Last July, SHIFT Magazine invited the authors of the new book ‘Moments of Excess’ to give a talk to the inhabitants and visitors of a Manchester housing project. For about an hour, they talked about sorcery, Harry Potter and ‘fairy dust’.
The authors’ collective Free Association that penned the articles in the book has long moved on from the more classical anti-intellectualism of its roots in the anarchist group Class War. Towards the close of the 1990s they had argued for the dissolution of Class War instead formed an affinity around theoretical readings and discussions.
When they talk about sorcery and fairy dust, this is with a nod to one of their intellectual engagements, that of the first chapter of Karl Marx’s ‘Capital’. Capitalism, explain the speakers of the Free Association, is not a rigid ‘thing’, but a set of dynamic ‘social relations’. And for Marx, the specific character of capital makes these social relations appear as ‘natural’, unchangeable.
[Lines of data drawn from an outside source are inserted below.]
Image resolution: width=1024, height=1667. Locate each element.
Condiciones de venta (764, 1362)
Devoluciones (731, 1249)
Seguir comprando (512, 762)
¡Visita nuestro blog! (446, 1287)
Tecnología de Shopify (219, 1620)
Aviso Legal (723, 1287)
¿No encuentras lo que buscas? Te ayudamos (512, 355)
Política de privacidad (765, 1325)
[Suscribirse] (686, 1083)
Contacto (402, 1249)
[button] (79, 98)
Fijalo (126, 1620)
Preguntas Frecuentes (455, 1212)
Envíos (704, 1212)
Against capital then, the Free Association attempt to introduce magic: the ‘supernatural’!
To see whether the magical imagery introduced by the Free Association is capable of demystifying the apparently natural and showing capitalist relations for what they really are – social and historical – let’s have a closer look at their Marxian reference point.
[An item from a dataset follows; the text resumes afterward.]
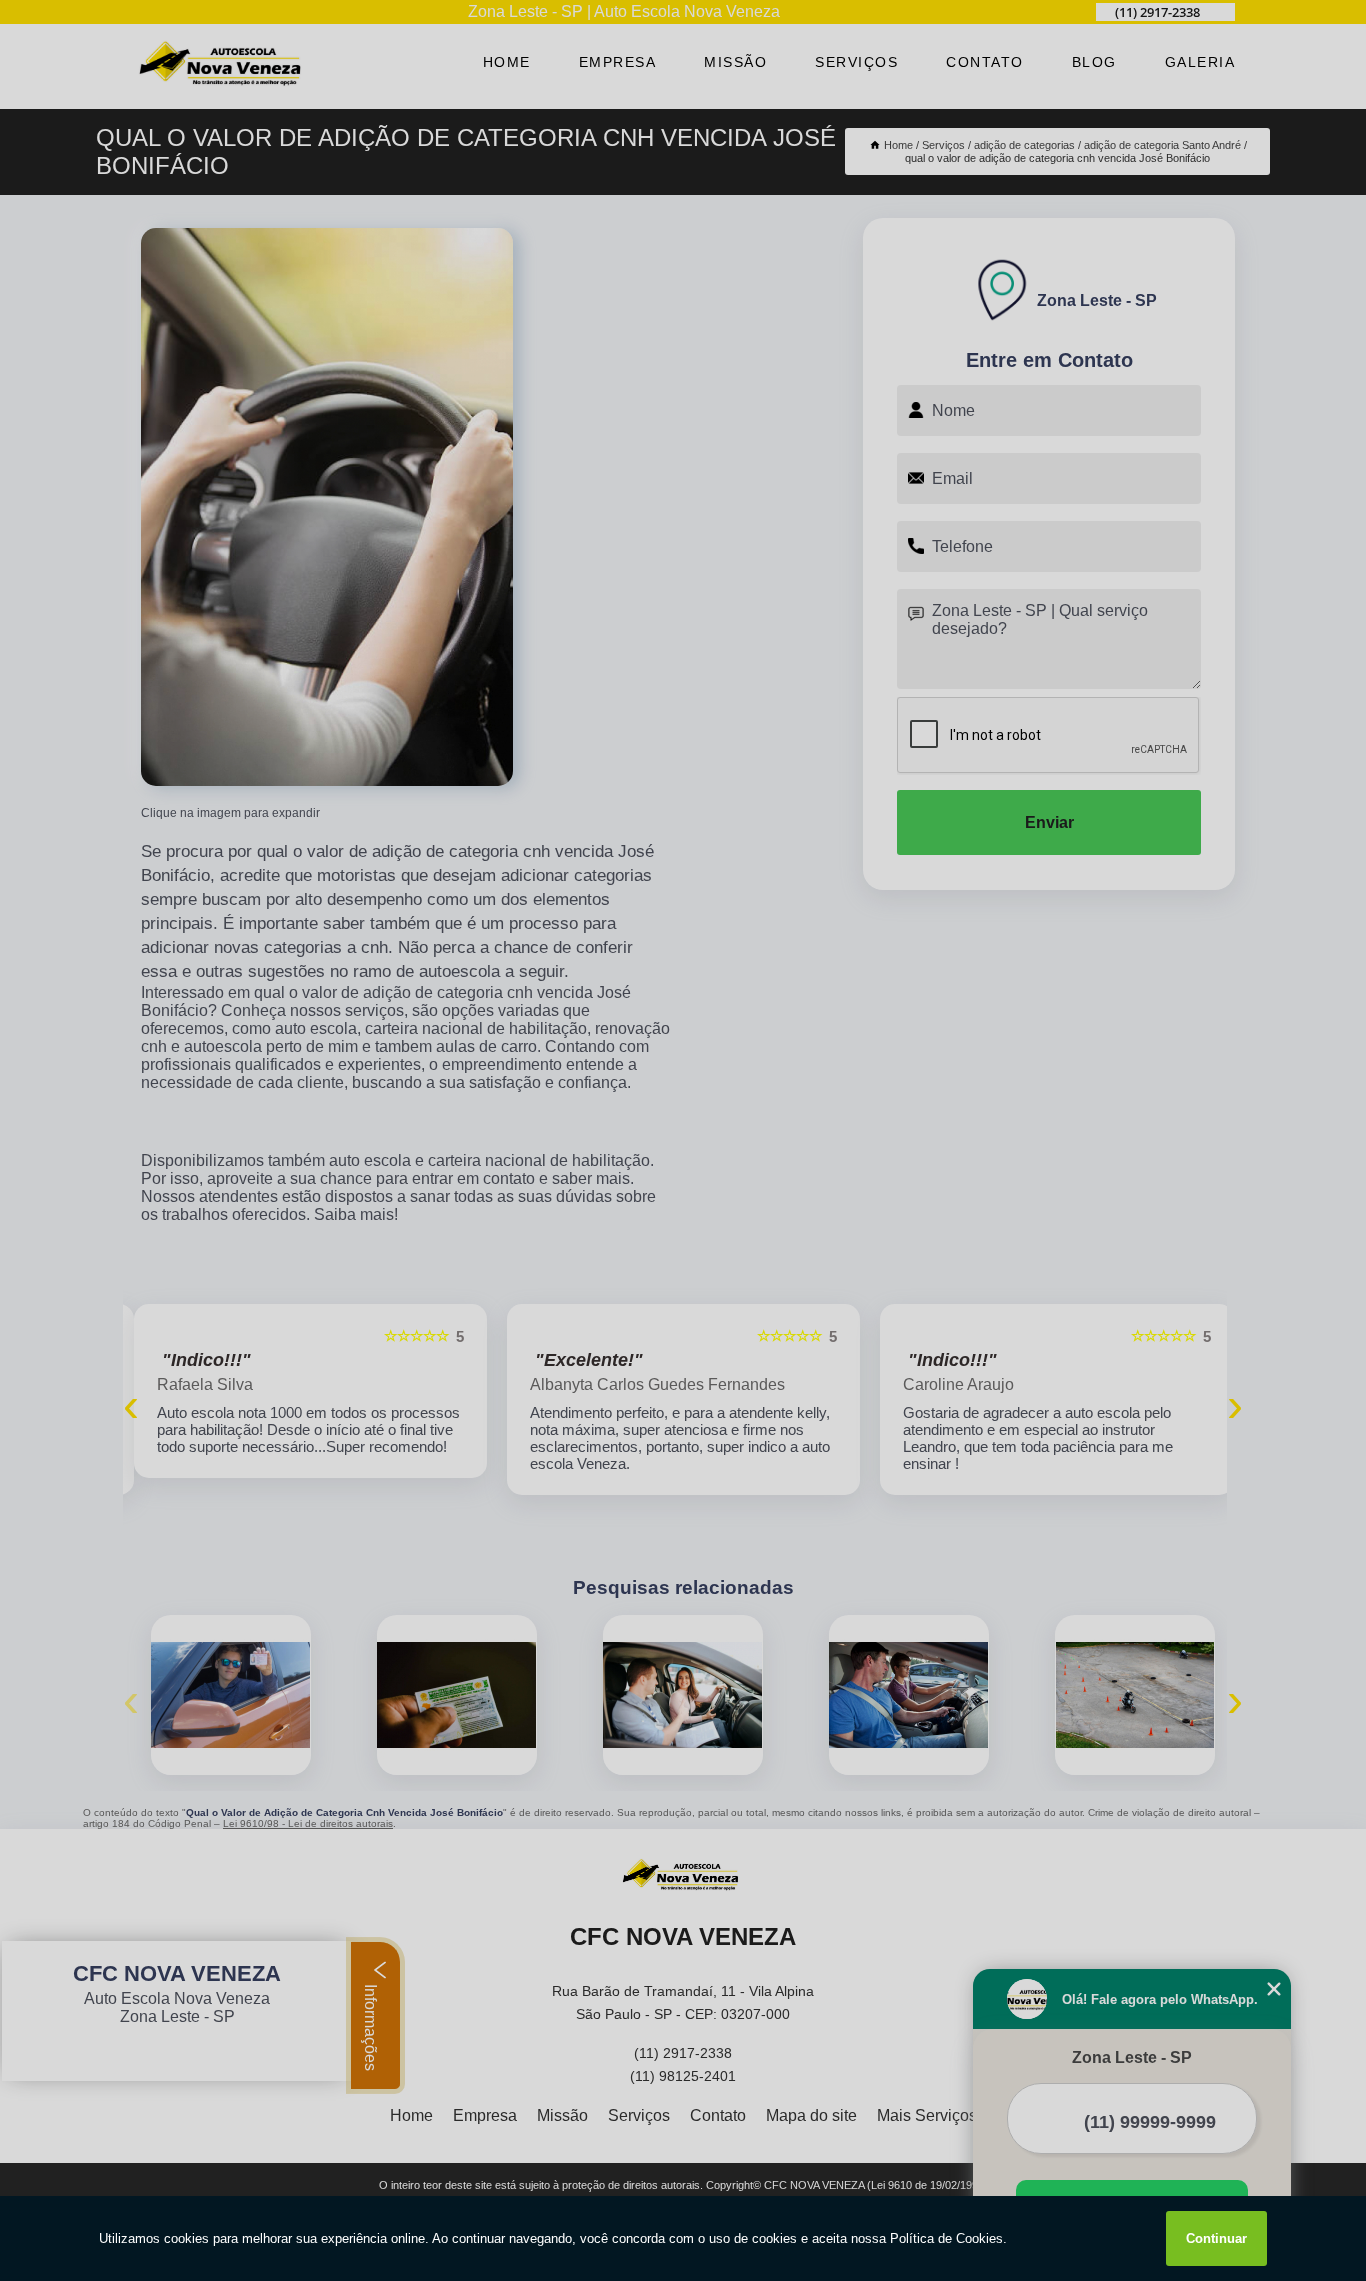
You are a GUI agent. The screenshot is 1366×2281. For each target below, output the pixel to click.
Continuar (1216, 2238)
Towards the end of his first chapter in Capital, Marx writes about the ‘secret’ of commodity fetishism. Not dissimilar to the language used by the Free Association, Marx also evokes the magical. For him, however, it is the commodity that is somehow “mystical”, “enigmatical” and “mysterious”, he describes it as a “social hieroglyphic” and “a riddle”.
But for Marx, magic – or ‘fetishism’, as he terms it – isn’t a good thing. It is part and parcel of a bourgeois ideology that deems itself rational, yet is much closer to the “mist-enveloped regions of the religious world”. Just as people have invented God and have found themselves really governed by Him, they have granted magical powers to the commodity and to money.
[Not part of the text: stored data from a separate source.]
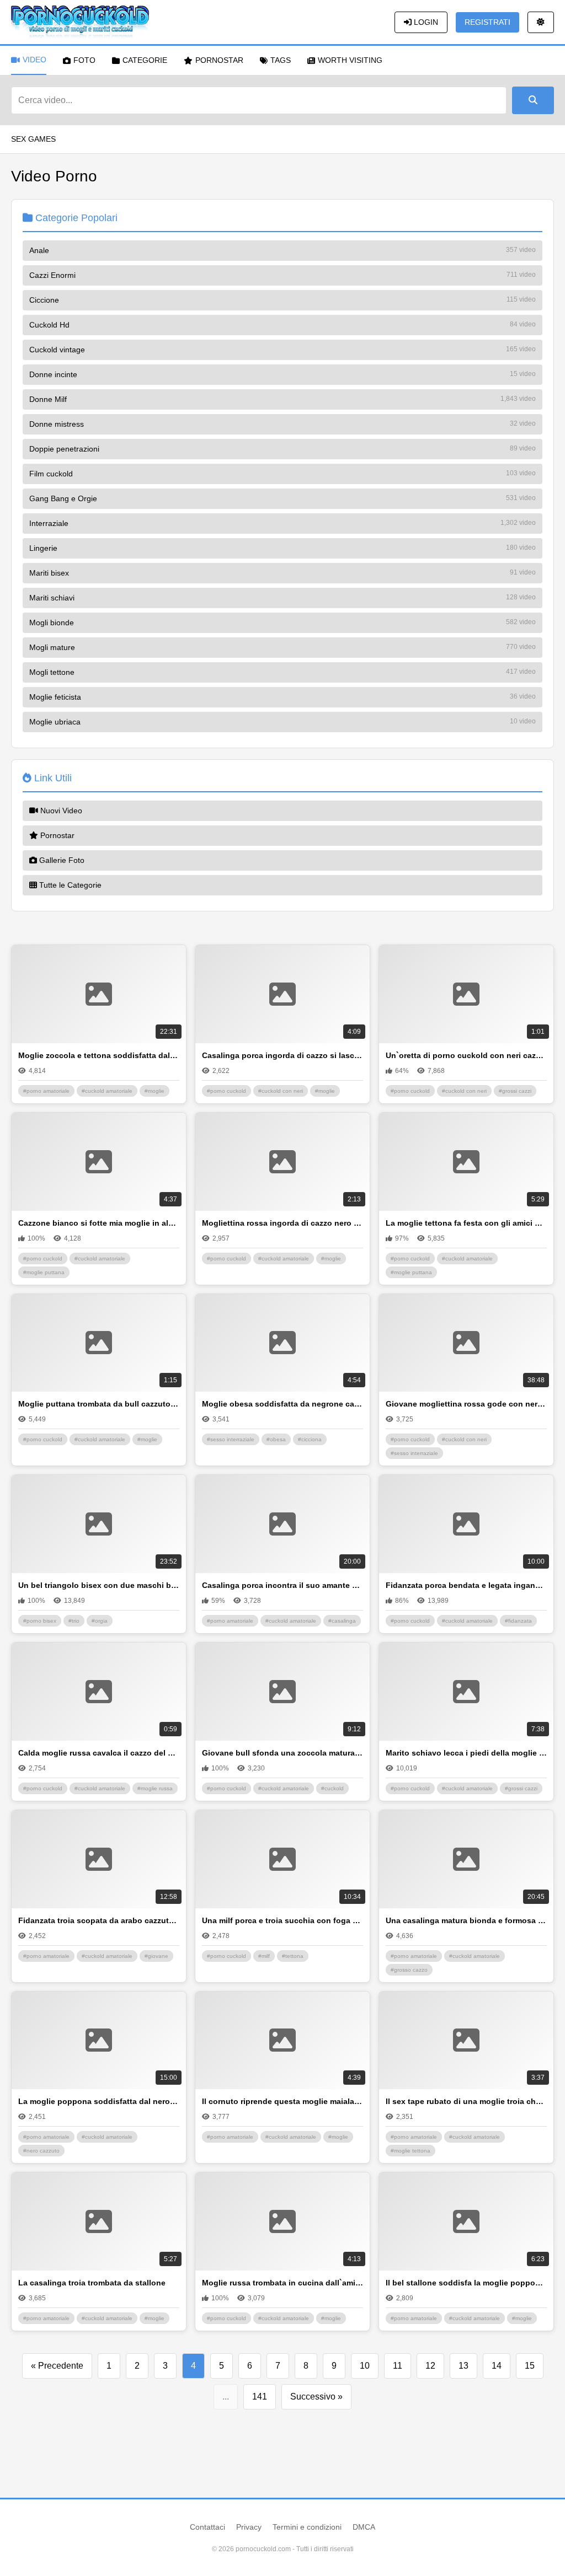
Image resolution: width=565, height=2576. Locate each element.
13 (463, 2365)
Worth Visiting (350, 60)
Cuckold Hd (282, 324)
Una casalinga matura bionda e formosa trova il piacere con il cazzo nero (466, 1920)
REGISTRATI (487, 22)
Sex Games (33, 139)
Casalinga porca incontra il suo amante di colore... (282, 1585)
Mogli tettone (282, 672)
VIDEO (34, 59)
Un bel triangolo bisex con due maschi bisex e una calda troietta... (98, 1585)
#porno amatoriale (46, 1091)
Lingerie (282, 548)
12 (430, 2365)
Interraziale (282, 523)
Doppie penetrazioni (282, 448)
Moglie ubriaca (282, 721)
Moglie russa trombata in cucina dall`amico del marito (282, 2282)
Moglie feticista (282, 697)
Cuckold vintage (282, 349)
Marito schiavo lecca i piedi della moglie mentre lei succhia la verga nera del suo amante (466, 1752)
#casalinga (342, 1621)
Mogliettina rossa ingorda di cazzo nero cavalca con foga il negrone (282, 1223)
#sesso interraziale (230, 1439)
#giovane (156, 1956)
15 (530, 2365)
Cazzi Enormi (282, 275)
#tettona (292, 1956)
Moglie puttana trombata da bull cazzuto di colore (98, 1403)
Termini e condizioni (307, 2527)
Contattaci (207, 2527)
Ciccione (282, 300)
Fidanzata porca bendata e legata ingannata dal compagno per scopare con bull (466, 1585)
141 (259, 2396)
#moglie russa (155, 1788)
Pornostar (56, 835)
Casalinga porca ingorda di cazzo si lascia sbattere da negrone (282, 1055)
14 (497, 2365)
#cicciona (310, 1439)
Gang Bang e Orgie (282, 498)
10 (365, 2365)
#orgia (100, 1621)
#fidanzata (518, 1621)
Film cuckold (282, 473)
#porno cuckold (226, 1091)
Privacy (249, 2527)
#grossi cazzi (515, 1091)
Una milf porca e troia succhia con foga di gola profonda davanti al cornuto (282, 1920)
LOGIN (425, 22)
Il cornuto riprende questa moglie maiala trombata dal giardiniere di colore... (282, 2101)
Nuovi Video (60, 810)
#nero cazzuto (41, 2151)
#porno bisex (39, 1621)
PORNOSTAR (219, 60)
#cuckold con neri (280, 1091)
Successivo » (316, 2396)
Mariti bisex (282, 572)
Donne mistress (282, 424)
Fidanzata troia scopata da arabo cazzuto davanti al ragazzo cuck (98, 1920)
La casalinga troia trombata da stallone (92, 2282)
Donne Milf (282, 399)
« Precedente (57, 2365)
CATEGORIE (144, 60)
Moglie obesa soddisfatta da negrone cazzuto (282, 1403)
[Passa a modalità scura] (540, 22)
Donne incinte (282, 374)
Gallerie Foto (60, 860)
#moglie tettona (410, 2151)
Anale (282, 250)
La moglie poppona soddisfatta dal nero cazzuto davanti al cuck (98, 2101)
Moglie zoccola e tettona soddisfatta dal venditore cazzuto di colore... (98, 1055)
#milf (264, 1956)
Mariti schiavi (282, 597)
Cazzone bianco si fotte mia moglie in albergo (98, 1223)
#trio (73, 1621)
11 (397, 2365)
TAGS (280, 60)
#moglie (154, 1091)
So with all this capitalist sorcery at work, is it not a bit self-defeating that the Free Association wants to add another layer of fairy dust to “the mist” (Marx) of capitalist productive relations?
The idea of magic also pops up in the Free Association’s book ‘Moments of Excess’. It’s not about fairy dust or sorcerers but about the magical feeling we gain from taking part in these moments of excess, be they Seattle, Stokes Croft or Millbank - experiences of togetherness, affinity and power.
The Free Association’s book makes clear that we cannot put our hope in an activist magician to get us out of the capitalist mess. There is nothing supernatural required to begin thinking and acting beyond capitalist social relationships; no need for superheroes, priests or superstars. If capitalism is reproduced by us all, everyday, then it is on this everyday level that a lot of our efforts to build a different world have to be focused.
Indeed, the book does also tell the story of extraordinary events and possibilities created by ordinary people. Sometimes it is in these moments of excess, the authors write, “that we feel most alive, most human”. Maybe it is the magic entailed in the experiments and alternatives of the ‘movement of movements’ that makes us most clearly see through the capitalist mist and gives us glimpses of new forms of social organisation. After all, the Free Association has taken its name from Marx’s phrase (also in Chapter 1 of Capital) that “the life-process of society does not strip off its mystical veil until it is treated as production by freely associated men.”
Raphael Schlembach is an editor of Shift Magazine.